In your cooking world have you ever run across this or maybe have access to a place it may be found,,,,,,,the area was lower Central Michigan but the recipe was probably one of her own so that may not be much help.

I remember this from my boyhood in the 1940's so it's been a while since I had any.
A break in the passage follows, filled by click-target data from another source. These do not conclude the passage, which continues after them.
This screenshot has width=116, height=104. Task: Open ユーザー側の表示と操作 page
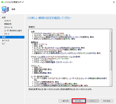click(x=13, y=31)
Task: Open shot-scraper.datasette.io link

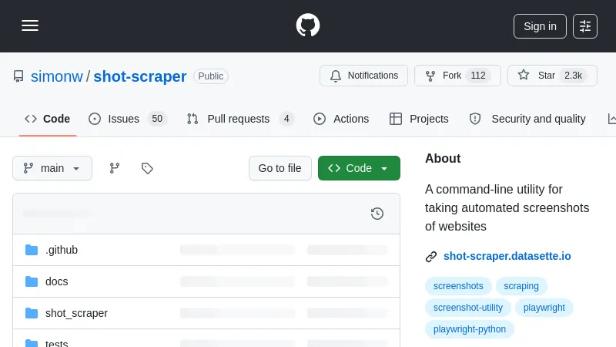Action: [507, 256]
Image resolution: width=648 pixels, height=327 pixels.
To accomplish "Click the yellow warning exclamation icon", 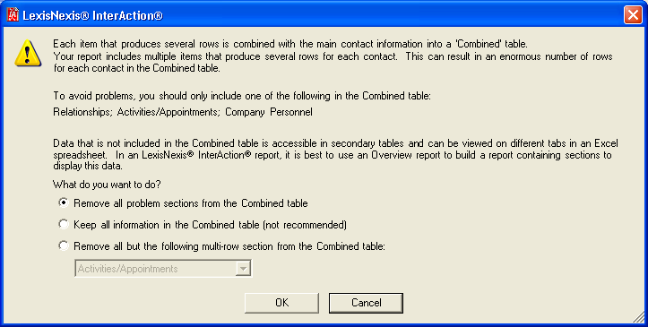I will tap(28, 53).
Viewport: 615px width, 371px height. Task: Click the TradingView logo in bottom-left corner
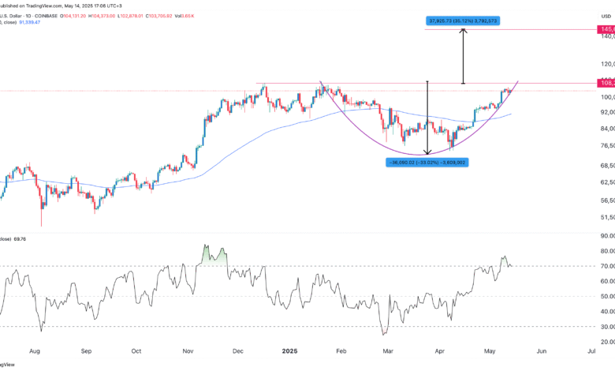(x=6, y=364)

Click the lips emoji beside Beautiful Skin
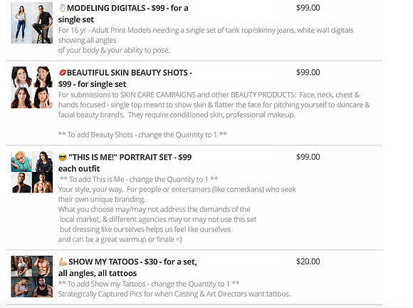pyautogui.click(x=63, y=72)
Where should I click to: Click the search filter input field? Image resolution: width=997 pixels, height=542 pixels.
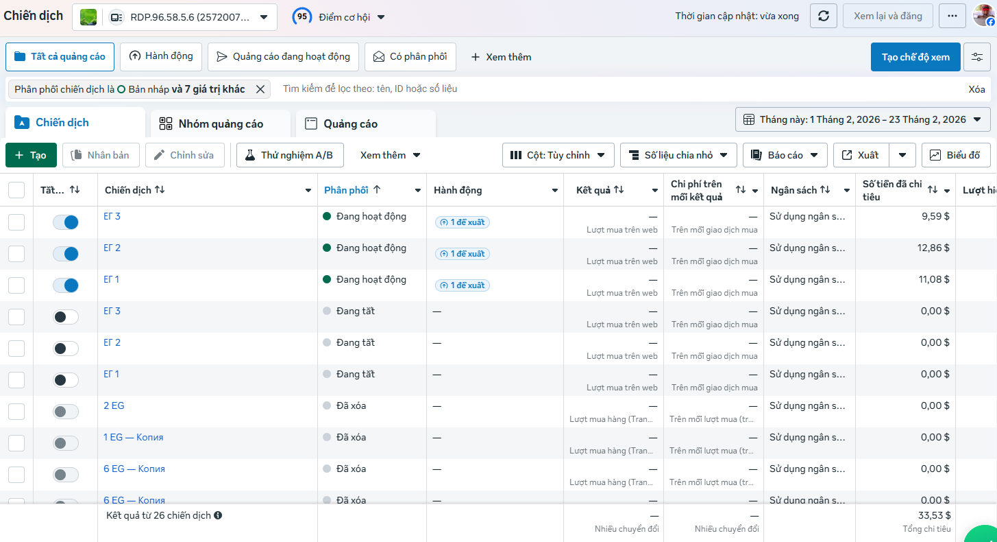[x=617, y=89]
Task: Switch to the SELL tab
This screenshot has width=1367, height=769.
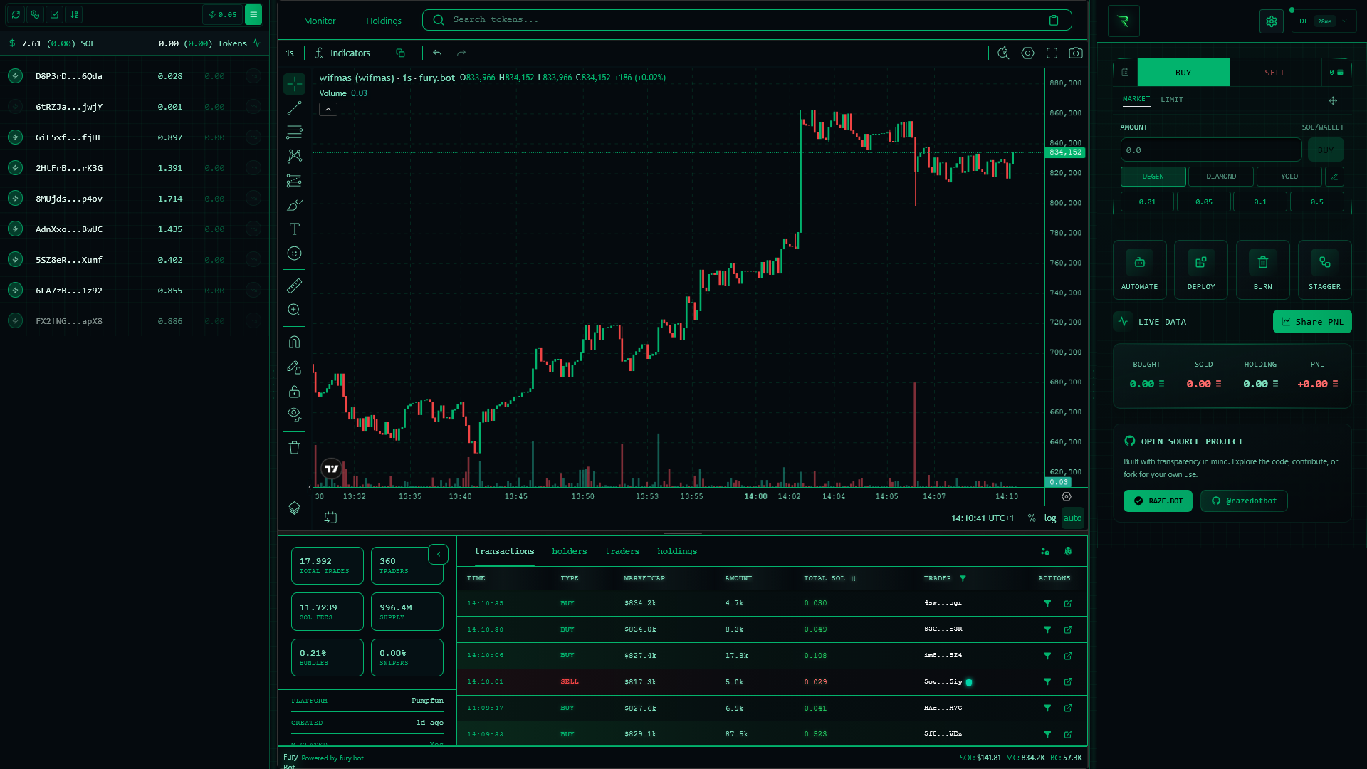Action: click(x=1274, y=73)
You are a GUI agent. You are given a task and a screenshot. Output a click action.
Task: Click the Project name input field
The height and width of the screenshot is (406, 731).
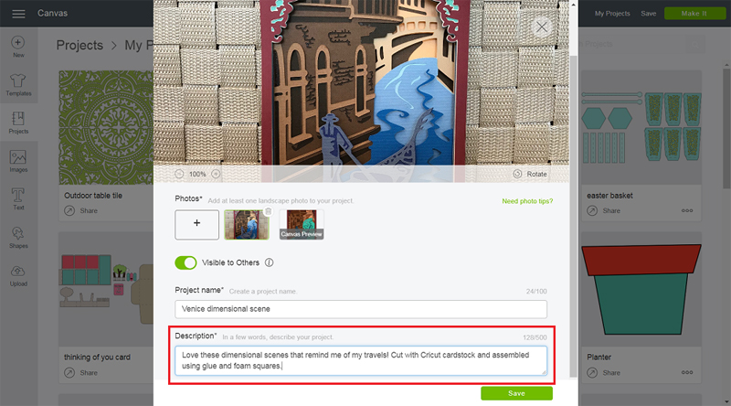(361, 309)
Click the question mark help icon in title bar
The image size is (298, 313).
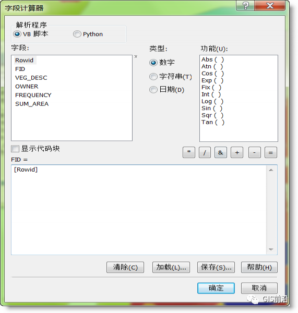[245, 6]
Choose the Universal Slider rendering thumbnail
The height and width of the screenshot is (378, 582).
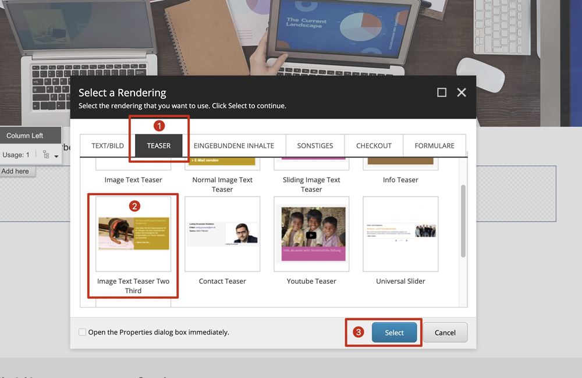(x=400, y=234)
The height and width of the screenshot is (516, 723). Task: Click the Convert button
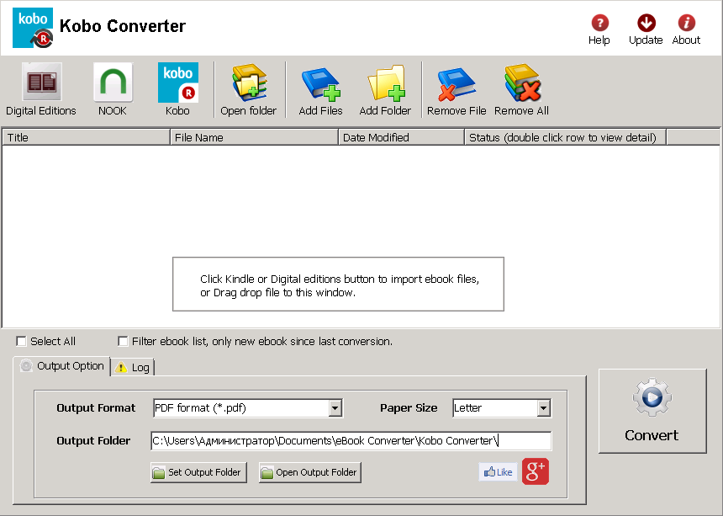(652, 411)
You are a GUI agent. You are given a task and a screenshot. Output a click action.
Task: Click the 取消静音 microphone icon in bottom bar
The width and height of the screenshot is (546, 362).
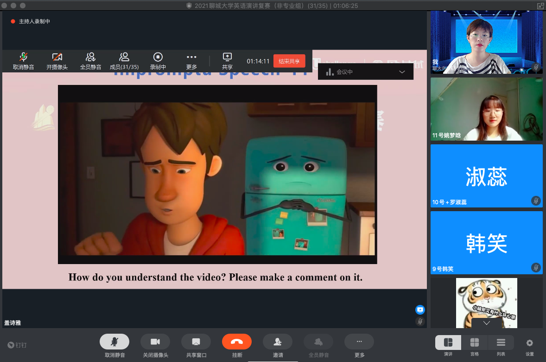pos(114,342)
Please e mail me if you have a lead on this recipe

dick


----------



## Katie H (Aug 12, 2007)

Hi, dick.  Welcome to DC.

Have you tried a Google search for "hard sauce" recipes?  You will probably come up with quite a few to choose from.  Also, you might want to check out epicurious.com and see if they have any recipes that you might like.  There are also other recipe sites like allrecipes.com and recipezaar.com that you might search.

Hang in there.  The answers will come.  We have so many members here, surely there will be one who can help you.  We're glad you've found us.


----------



## dicklaxt (Aug 12, 2007)

Thanks but no,,,,,,,,,,,,,,,

I'm not lookimg for just any recipe I'm looking for a certain one. I may have found it ,got it from my sister but not sure it is it but will try it this week.She said once before she didn't have it so I'm not quite sure but it does sound possible from the ingredients in the mix.

dick


----------



## dicklaxt (Aug 19, 2007)

Here's that recipe if anyone is interested.

1/2 CUP WHITE GRANULATED SUGAR
2/3 C. WATER
1/4 C. CIDER VINEGAR
1 TABLESPOON MOLASSES
1/8 TEASPOON SALT OR LESS
1/8 TEASPOON CINNAMON
1/8 TEASPOON NUTMEG

BOIL UP UNTIL ITS LIKE A SYRUP-COOK ABOUT 15 MINUTES MEDIUM HEAT-STIRRING OFTEN, THEN ADD:

4 TABLESPOONS BUTTER
1 TABLESPOON REAL VANILLA OR VANILLA EXTRACT
 
THIS WILL MAKE 6 TO 8 SERVINGS,MAYBE10

SERVE WARM OVER BREAD PUDDING , GINGERBREAD OR APPLE CAKE


----------